6. Remove the lid, add the crushed or finely chopped garlic, and let them simmer uncovered for another 10-15 minutes, until most of the liquid evaporates. Stir occasionally.
7. When the liquid has reduced, the mushrooms will begin to color and lightly fry. Taste and adjust the salt if necessary.
8. If you like, you can pour in 1-2 tablespoons of white wine at the end, just before removing them from the heat.
Why I Make This Recipe Often
It's one of the simplest side dishes when I have mushrooms on hand. You don't need any special ingredients. They pair well with meat, but I've also enjoyed them with polenta or rice. They keep well in the fridge and don't taste "reheated." The texture of the oyster mushrooms remains interesting even after some time.
Tips and Variations
Tips
Use a wide pot to allow the liquid to evaporate quickly.
If the oyster mushrooms are very large, you can tear them by hand; they don't need to be perfect.

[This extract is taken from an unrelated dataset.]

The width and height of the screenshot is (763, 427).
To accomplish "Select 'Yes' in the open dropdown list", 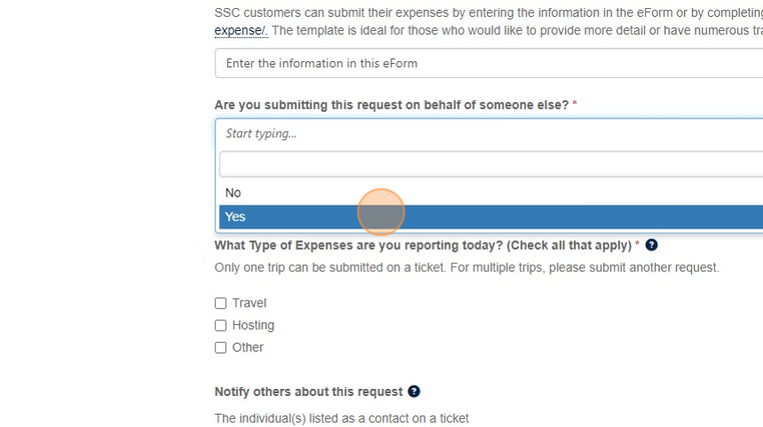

Add the garlic towards the end; otherwise, it may burn or become bitter.
Substitutions
You can use other types of mushrooms, but oyster mushrooms have a firmer texture. Using button mushrooms will yield a softer side dish.
If you don't have white wine, you can use clear vegetable broth, but the flavor will be more neutral.
Olive oil can be replaced with sunflower oil if you have nothing else, but the flavor will be milder.
Variations
Add a pinch of black pepper at the end for a more intense flavor.
You can sprinkle some chopped parsley before serving.
For a tangier taste, squeeze a few drops of lemon juice at the end, right in the pan.
If you prefer, you can replace the garlic with chopped green onions, added at the end as well.
Serving Ideas
Alongside beef, pork, or chicken steak.
As a topping for warm polenta.
On a slice of toasted bread, drizzled with a bit of extra olive oil.
Next to plain rice or couscous for a quick meal.
Frequently Asked Questions
Can I use frozen mushrooms?
I do not recommend it for this recipe. Frozen mushrooms release a lot of water, and the texture becomes mushy. The recipe works best with fresh oyster mushrooms.
Is white wine necessary?
It's not mandatory, but white wine adds a subtle flavor and helps tenderize the mushrooms. You can omit it or substitute it with vegetable broth.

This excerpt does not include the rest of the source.